I dont know alot about orchestra music but i would love to do a little analysis of "Time".
Unfortunately i couldnt find any information about the song or even another song of the soundtrack and i am having problems defining the instruments used in the track. Also couldnt find a whole sheet arrangement to buy somewhere wich would make it alot easier.

Of course i can listen and sum up strings, woodwinds, piano, guitar etc. but i cant specify the kind of them. I am trying to learn, if only someone could give me a little start-up help!


----------



## Vaneyes

Why not start at the top? Hans Zimmer's publicist, Chasen & Company.

http://www.chasenpr.com/


----------



## Eviticus

The thing i love about Zimmer is how he can take something so simple and build on it to make it so poignant without ever diverting from the theme. Time is a brilliant example. Chevaliers de sangreal is another (the da vinci code) and like a dog chasing cars (the dark knight). A very modern composer.


----------



## syncreticsounds

> Other individual points of interest in the score include the abrupt, processed ends to "528491" and "Time," a cheap technique as mentioned before.

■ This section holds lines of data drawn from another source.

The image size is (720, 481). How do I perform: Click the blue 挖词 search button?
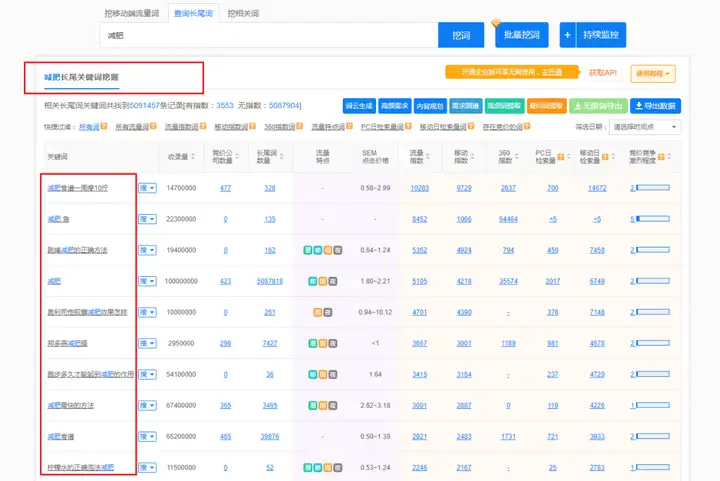click(x=460, y=35)
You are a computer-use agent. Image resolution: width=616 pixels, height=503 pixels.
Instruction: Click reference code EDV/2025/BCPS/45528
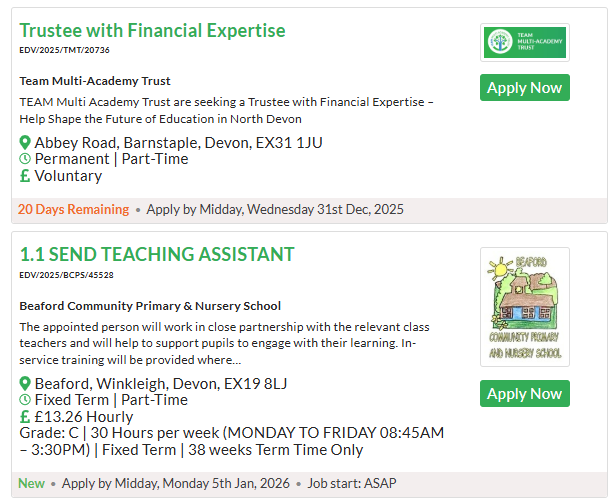click(x=66, y=274)
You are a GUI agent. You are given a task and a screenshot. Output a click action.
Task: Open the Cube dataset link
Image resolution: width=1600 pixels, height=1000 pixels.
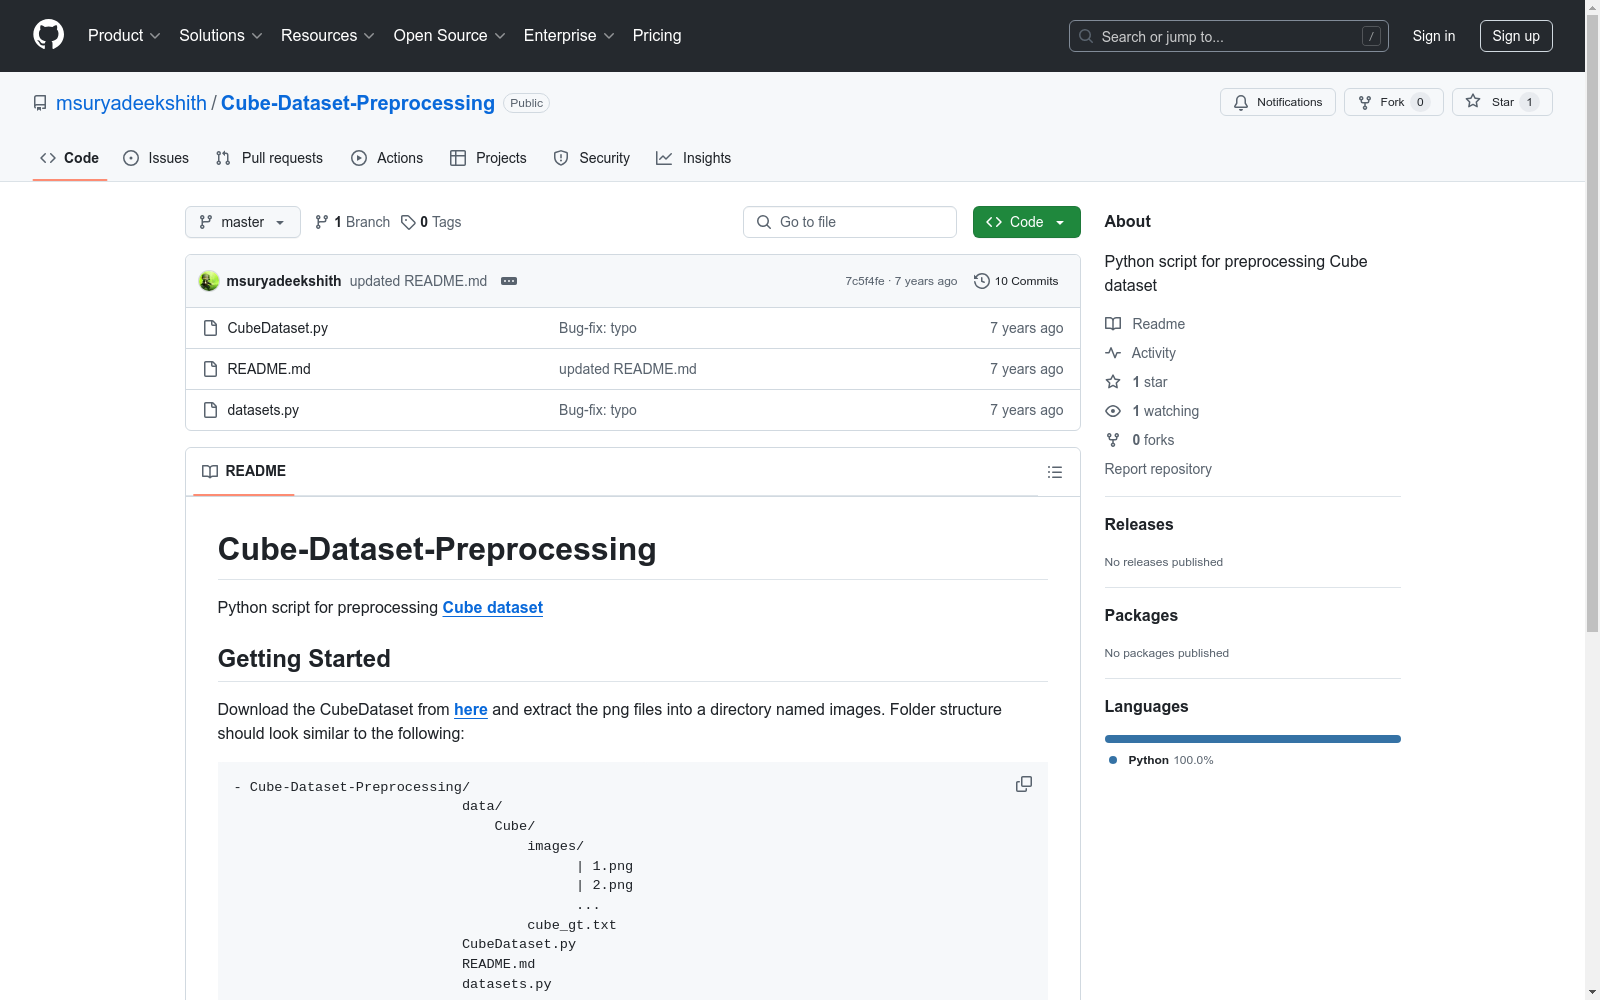point(492,607)
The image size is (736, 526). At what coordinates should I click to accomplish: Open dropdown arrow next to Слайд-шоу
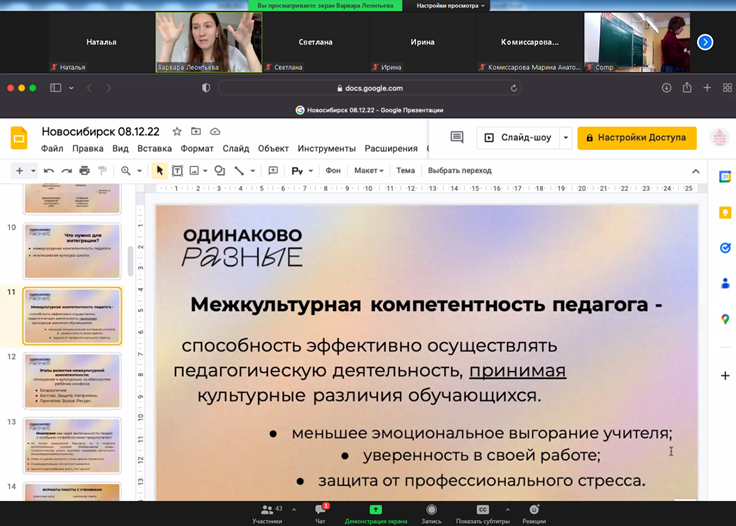coord(566,137)

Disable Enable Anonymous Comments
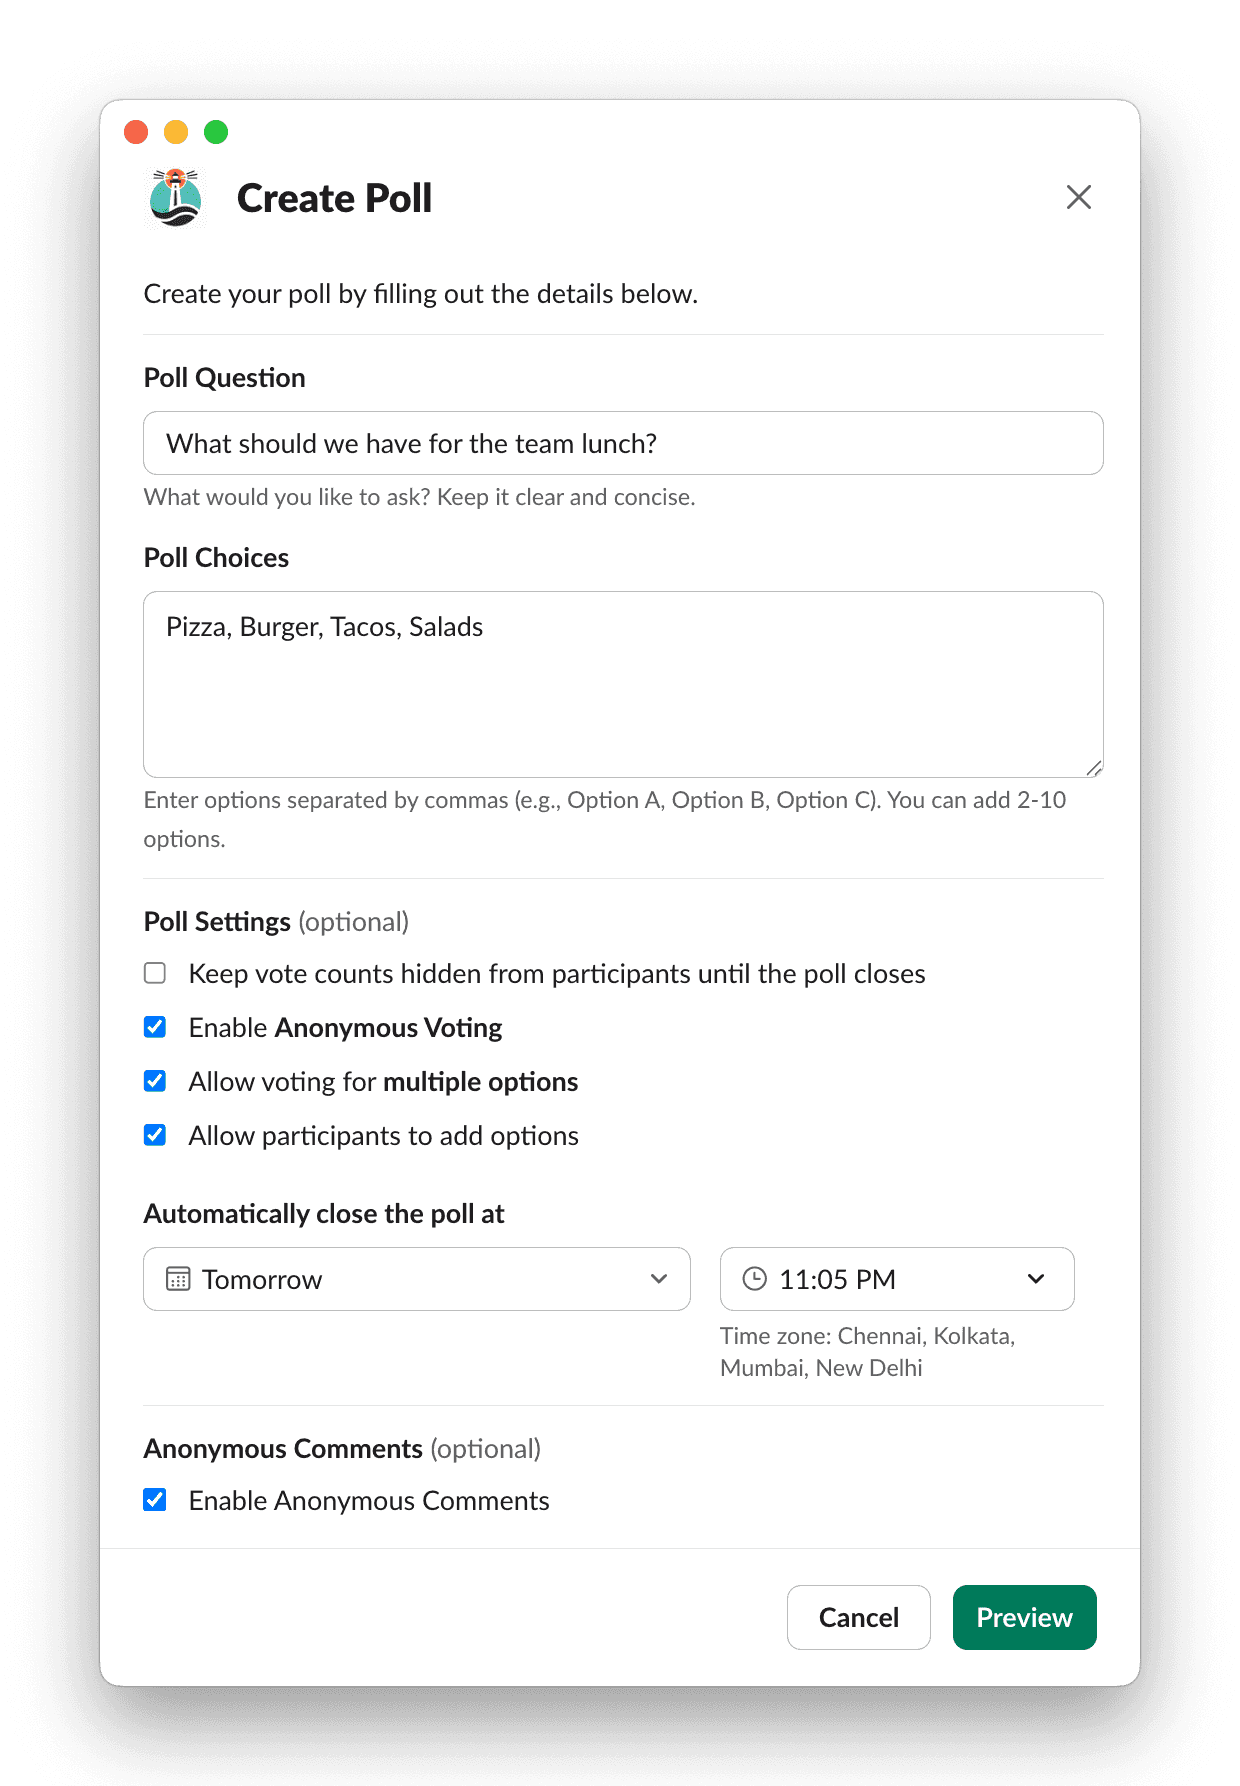point(155,1499)
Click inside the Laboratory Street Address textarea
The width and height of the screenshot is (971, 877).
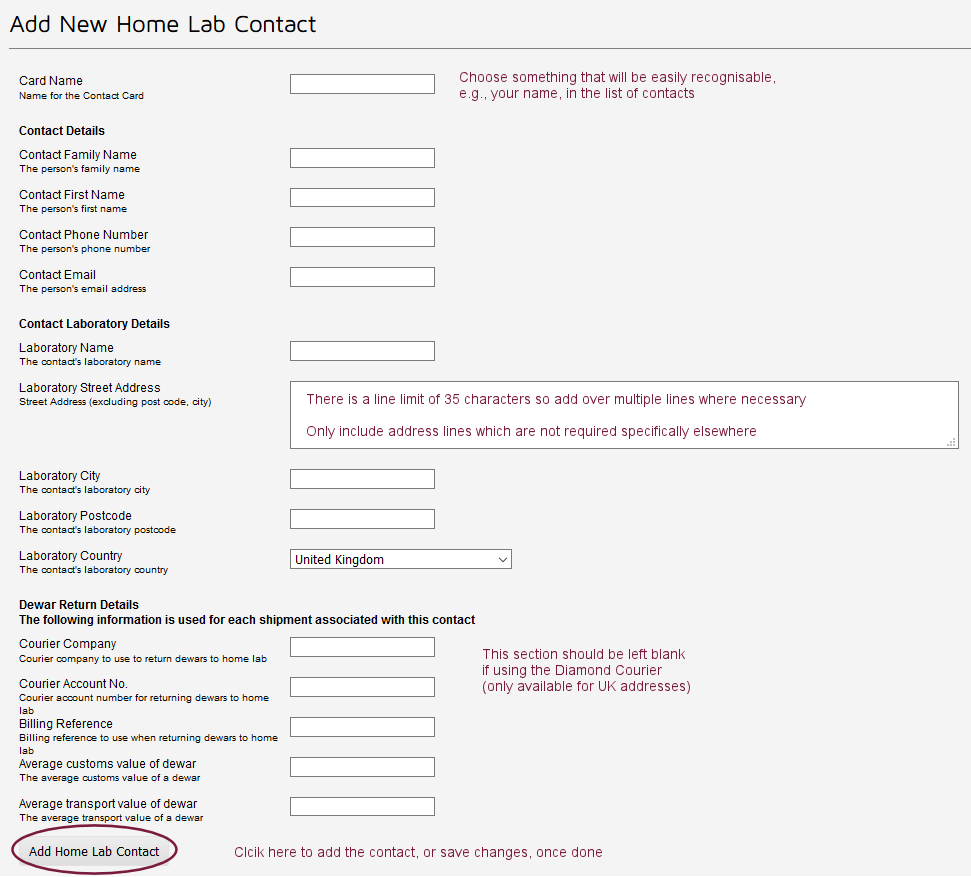pyautogui.click(x=624, y=414)
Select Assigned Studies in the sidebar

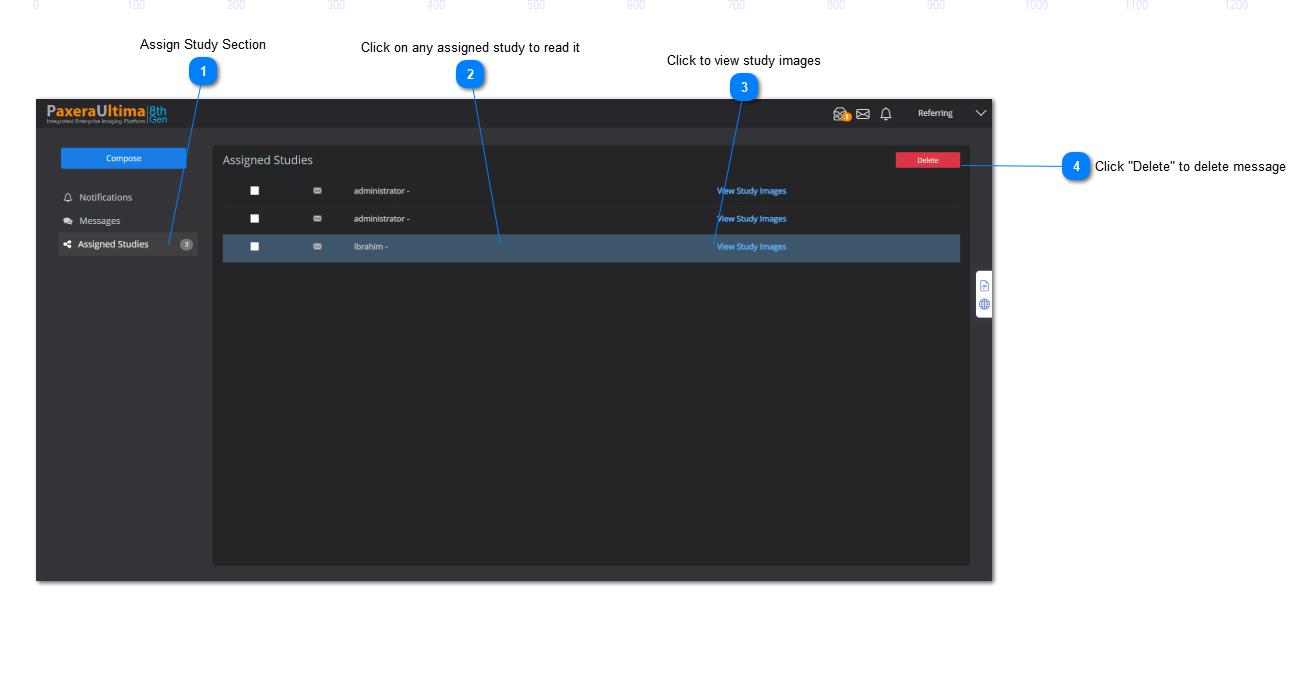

http://www.filmtracks.com/titles/inception.html

Cheap techniques for abrupt endings? After all film scores are functional music and the abrupt ending with that reversed key sound is highly functional for this movie. i wouldnt call that cheap at all. A lot of harsh criticism out there. 
IMO nowadays its just this little things, you need to do it different then others to stand out, thats how Hans Zimmer does it and it works.


----------